Cookbook author Marcela Valladolid showed us how to put on a tamalada--a tamale-making party--at her house near San Diego; this was one of the several tamales that day. They are sweet, and, unlike the savory tamales, they aren't filled; instead, the masa is mixed with fresh pineapple and moistened with pineapple syrup, and constitutes the entirety of the tamale. They're especially good for dessert, drizzled with crema--a slightly tangy Mexican-style cream. See the "Tamalada Shopping List," below, for information about ingredients.
6 ounces dried cornhusks (40 to 45)
4 cups fresh pineapple (about 1 large), cut into 1/2-in.-wide spears, plus 1 2/3 cups canned pineapple juice
1 1/4 cups finely grated piloncillo* (Mexican unrefined brown sugar) or firmly packed dark brown sugar
Soak cornhusks: Submerge in hot water, weighted down with a plate, until pliable, about 30 minutes. You'll have extra, but that's good; invariably some rip or are too ridged to fold properly.
Put pineapple and juice, brown sugar, cinnamon sticks, and 2 cups water in a medium saucepan. Bring just to a boil over medium heat, covered; then reduce heat and simmer uncovered 15 minutes to meld flavors. Drain pineapple, reserving syrup; discard cinnamon. You should have about 3 1/2 cups syrup.
Meanwhile, using a mixer with the whisk attachment, whip lard in a large bowl on low speed, then increase to high, until it's as fluffy as frosting, about 5 minutes.
In a bowl, sift baking powder into masa harina and whisk in salt. Spoon 2 cups masa mixture into lard and beat on low speed until fully incorporated (scrape beater and bowl at least once), then beat in 2 more cups masa mixture. With mixer still on low, drizzle in 3 1/2 cups warm syrup so it doesn't splatter, and beat 5 minutes to hydrate masa mixture.
Add pineapple chunks to bowl and beat to break up chunks a little. Dough should be like very soft cookie dough but not sticky. Test dough by rolling a small ball of it over the back of your hand; if it sticks, beat in more masa mixture, 1 tbsp. at a time, until dough is no longer sticky.
Cover dough with a damp towel and let rest for at least 10 minutes and up to 1 hour, or chill up to 2 days.
Prepare cornhusks and steamers: Drain cornhusks and pat dry with a kitchen towel. If you won't be using them immediately, chill them in resealable plastic bags for up to 2 days.

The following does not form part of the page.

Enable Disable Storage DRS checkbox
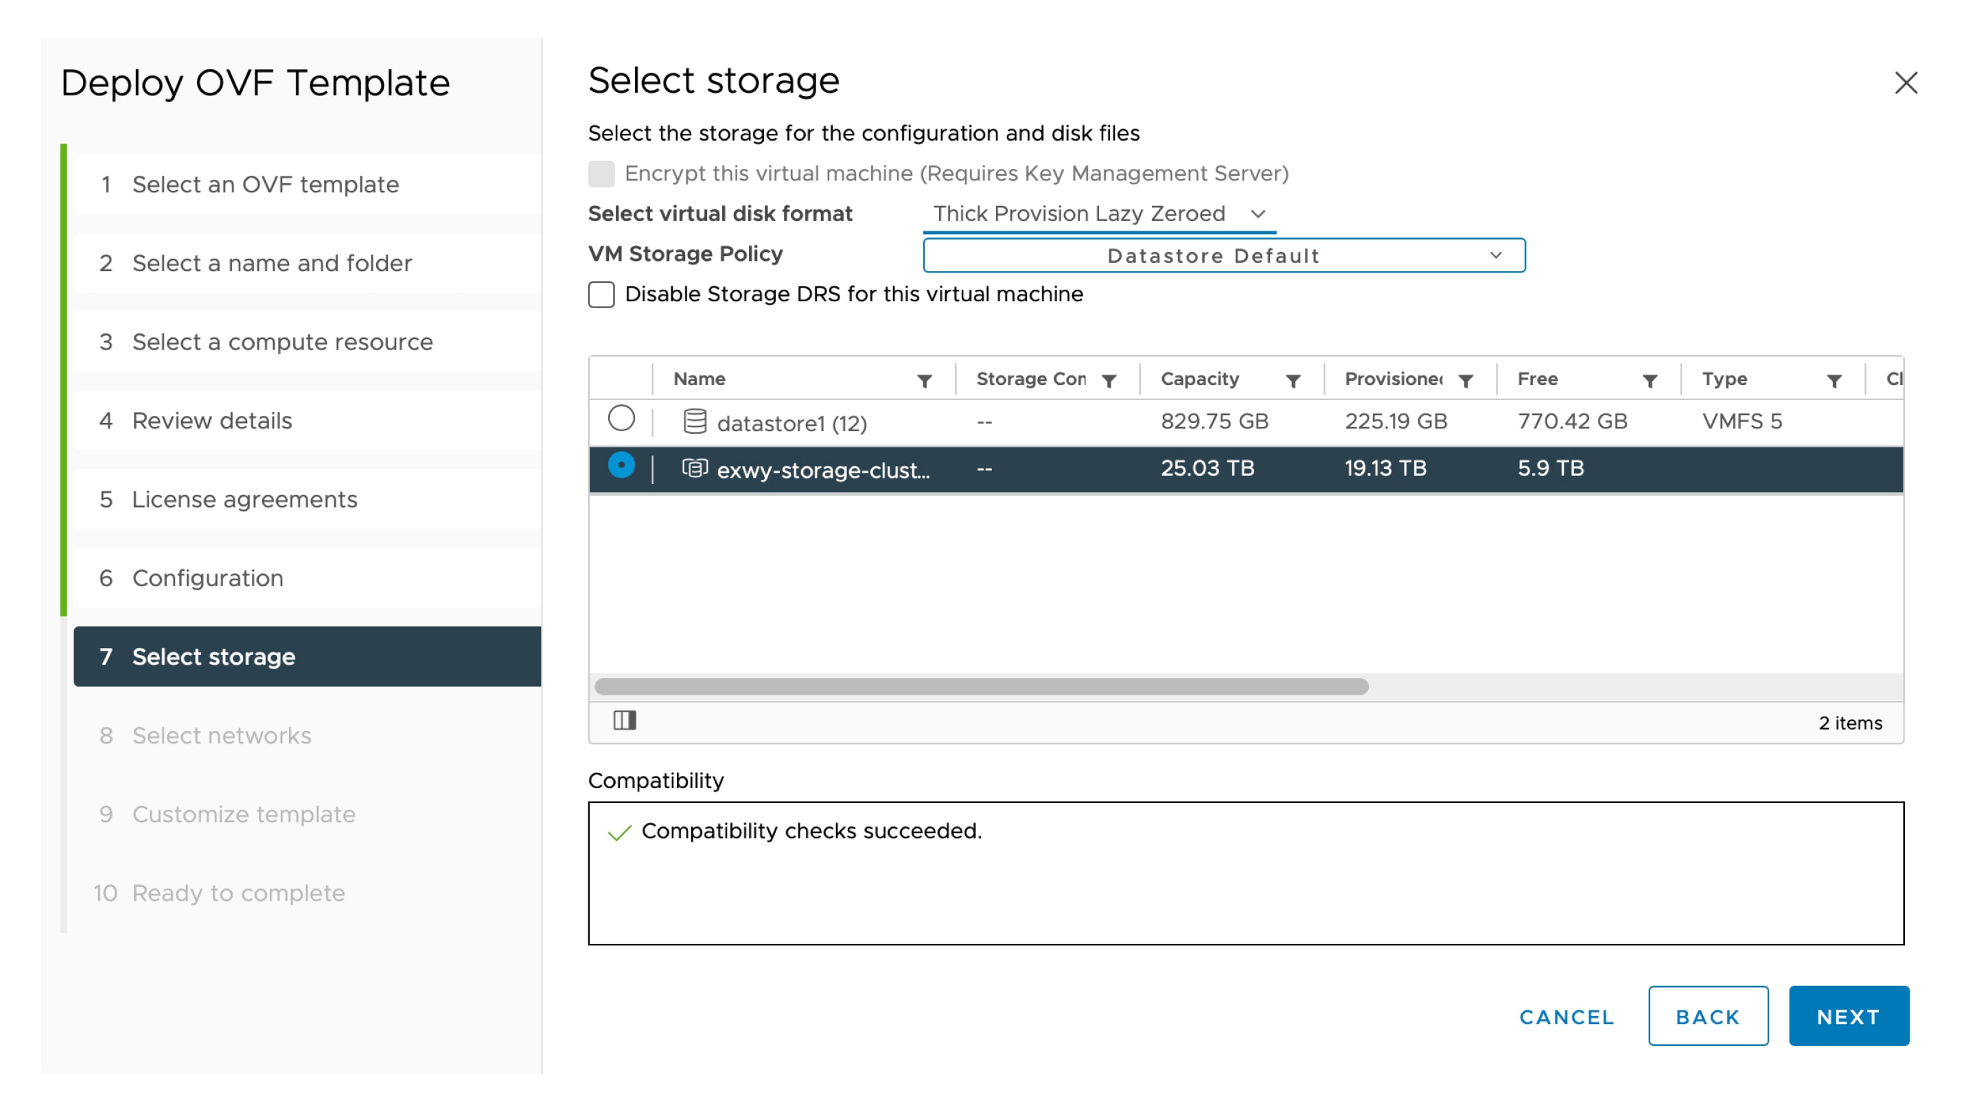coord(601,295)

Put 4 upturned ramekins in a 10- to 12-qt. stockpot equipped with a tight-fitting lid and set a steamer basket on top (or use a tamalera; see shopping list, below). Pour in water to a depth of at least 1 1/2 inches but below the steamer basket level. Repeat with a second stockpot. (Or use 1 pot, but cook half the tamales at a time.)

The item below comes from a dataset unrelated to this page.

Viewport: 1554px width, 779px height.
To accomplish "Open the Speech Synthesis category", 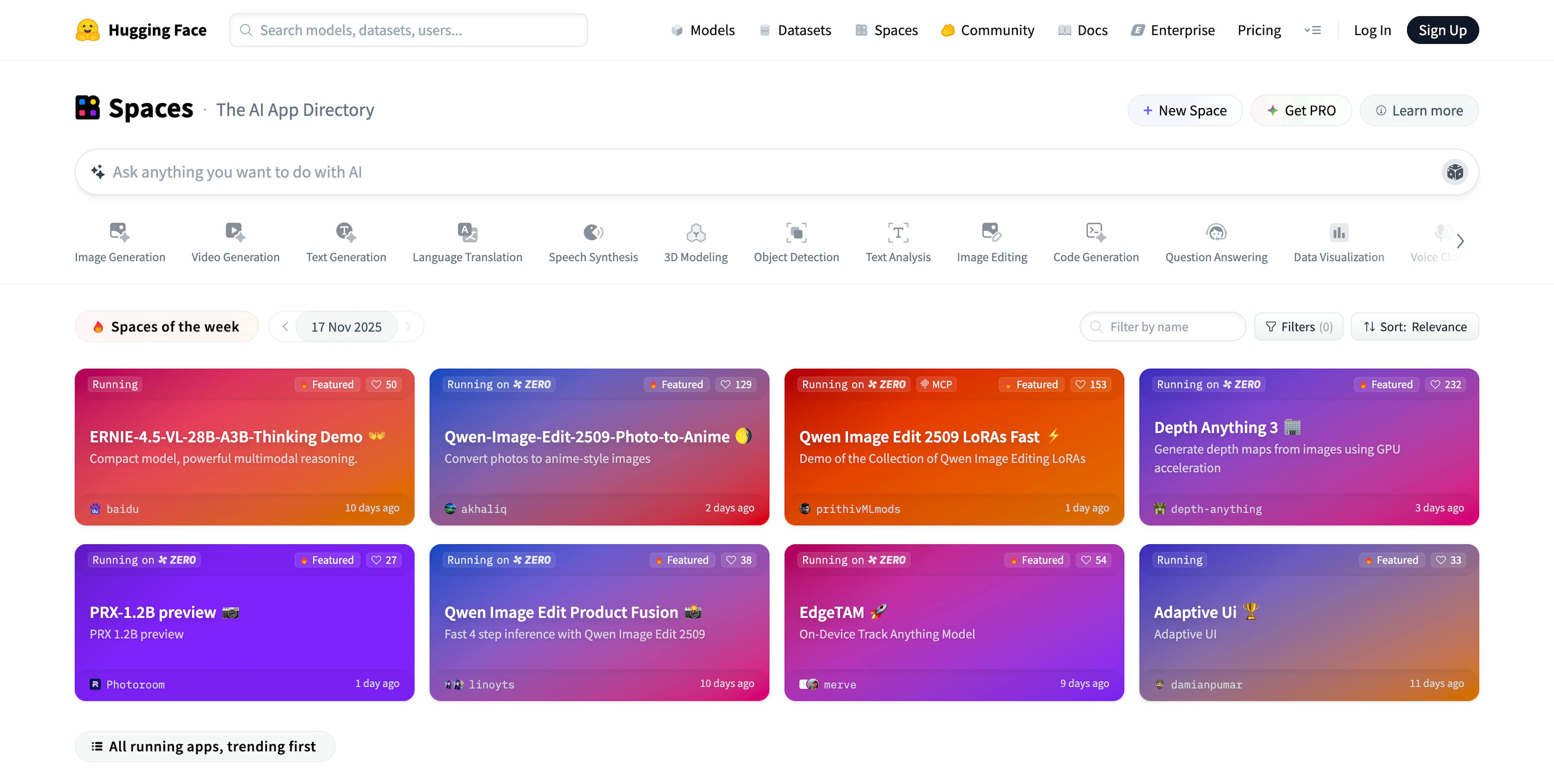I will click(593, 241).
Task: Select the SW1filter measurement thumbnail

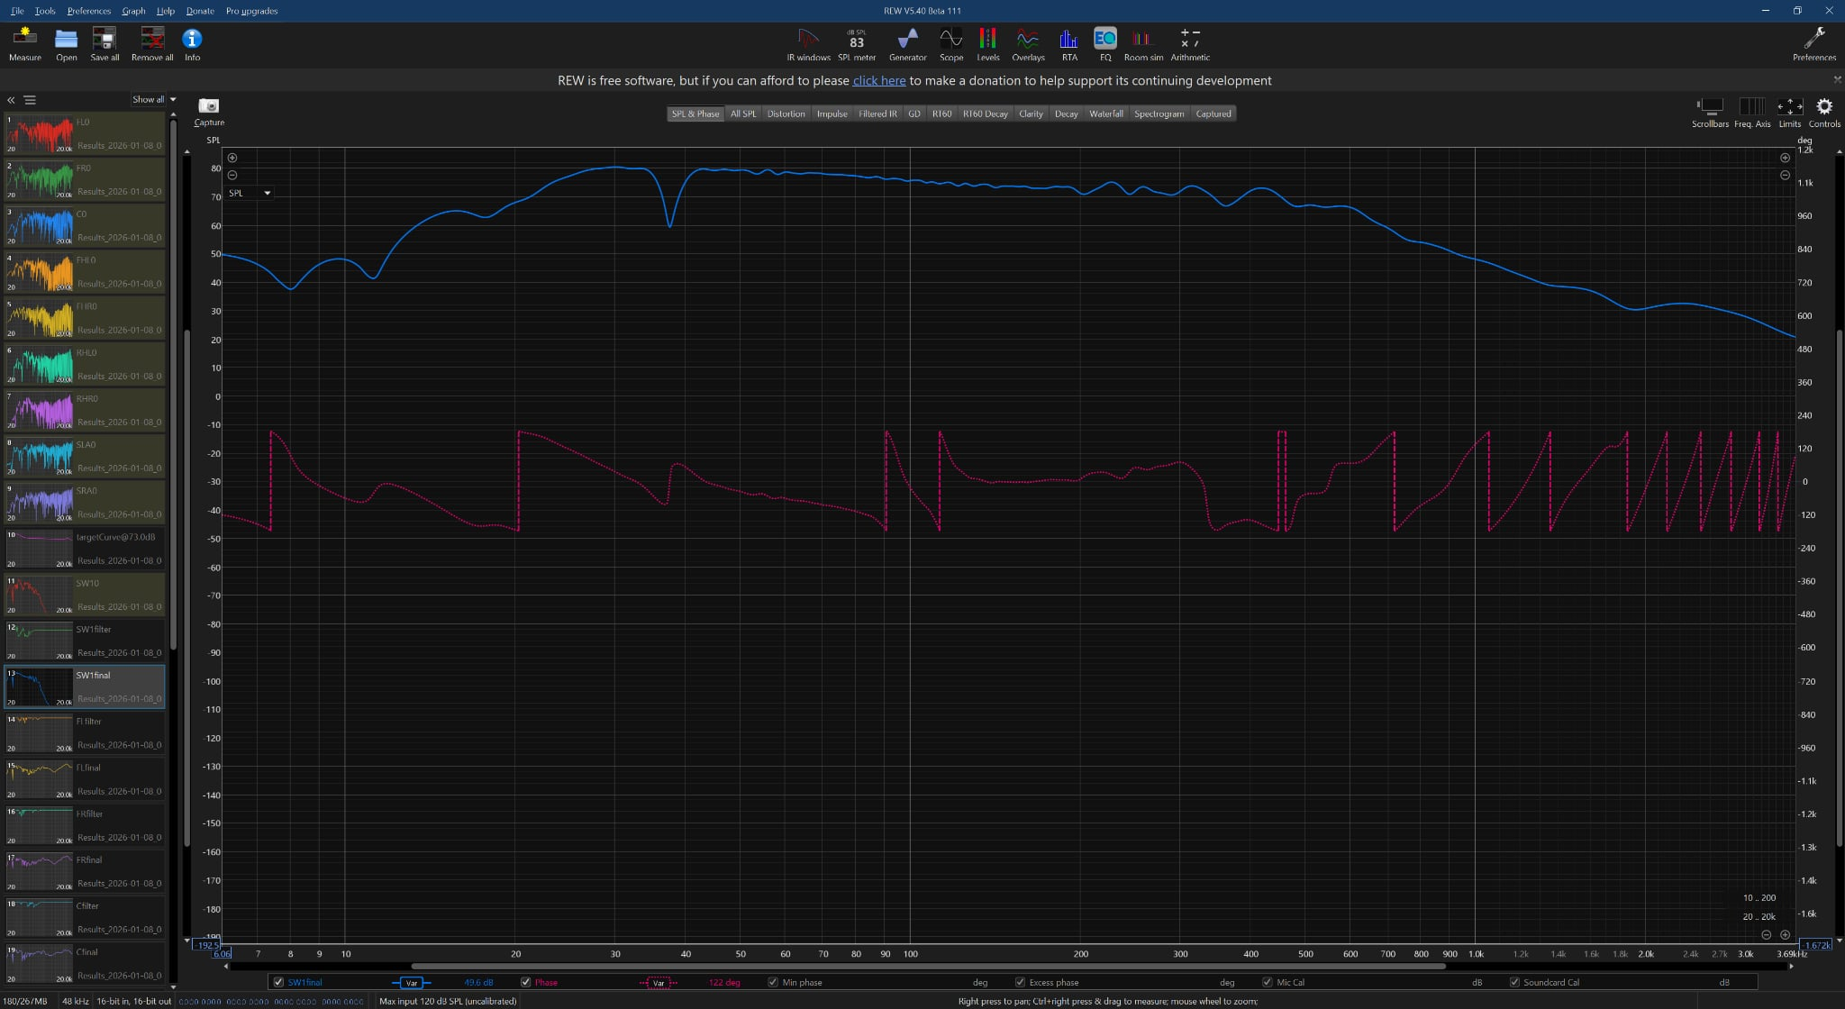Action: coord(39,641)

Carefully tear 4 husks into long, narrow strips to yield about 36 strips (to tie the tamales closed, optional; these differentiate the sweet tamales from the savory ones).
Fill tamales: Set a cornhusk on a work surface, smoother side up (or hold it in your hand), and dollop 2 to 2 1/2 tbsp. dough onto wide (top) half of husk. Smear with back of a spoon (or pat out with your fingers) until about 1/4 in. thick, leaving about a 1-in. border at the top and sides. Bring sides of husk to meet over filling, then fold both sides over filling in same direction. Turn tamale seam side up, then fold narrow (bottom) end under tamale. Tie with a strip of husk around middle, like a belt. Repeat with remaining cornhusks and dough.
Steam tamales: As you work, set tamales upright (open ends up) in steamer baskets of pots, packing them loosely. Or, if you don't have enough room on your work surface, put them in baking pans or some other container with sides, arranging them upright; then transfer them to pots on stove.
Cover pots with foil (or a thin kitchen towel) and lids, which must fit tightly to keep the steam in. Bring pots to a boil, then reduce heat to medium-high to maintain a steady boil. Steam tamales vigorously until easily separated from husks but still somewhat soft (open one to check), 1 to 1 1/2 hours, adding hot water to pot every 20 minutes or so. Remove pot from heat, remove lid and foil, and let tamales cool in pot 20 minutes, uncovered, to firm up.
Tamalada Shopping List
Before everyone comes over to make tamales with you, make sure you have the following ingredients, along with whatever else you'll need for the fillings you've chosen.
Dried cornhusks: Find bags of husks at Latino markets, well-stocked grocery stores, and online at mexgrocer.com. Choose husks that look fresh and smell sweet.
Lard: Widely available, hydrogenated lard will work in these recipes. But for tamales with the best flavor and lightest texture (and no trans fats), get fresh lard from a butcher shop or Latino market. Or make your own; it's easy.
Masa harina: Masa harina is fresh corn dough dried and ground into flour; to use, mix with lard or butter, baking powder, and broth or other liquid. Brands vary in texture; Maseca was used in these recipes, since it's easy to find. Or, choose fresh masa, which you can use as is; look for the label "para tamales" at a Latino market. You'll need 4 lbs. for 3 dozen tamales.
Tamalera: This large pot has a tall steamer insert that allows for plenty of hot water (a 20-qt. tamalera will hold 3 dozen tamales). Find one at Latino markets or mexgrocer.com. Or, use 2 (12 qt.) stockpots with regular steamer baskets set on upturned ramekins (custard cups), or 1 pot, cooking in 2 batches.
*Piloncillo, sold as hard cones, is available at Latino markets and mexgrocer.com.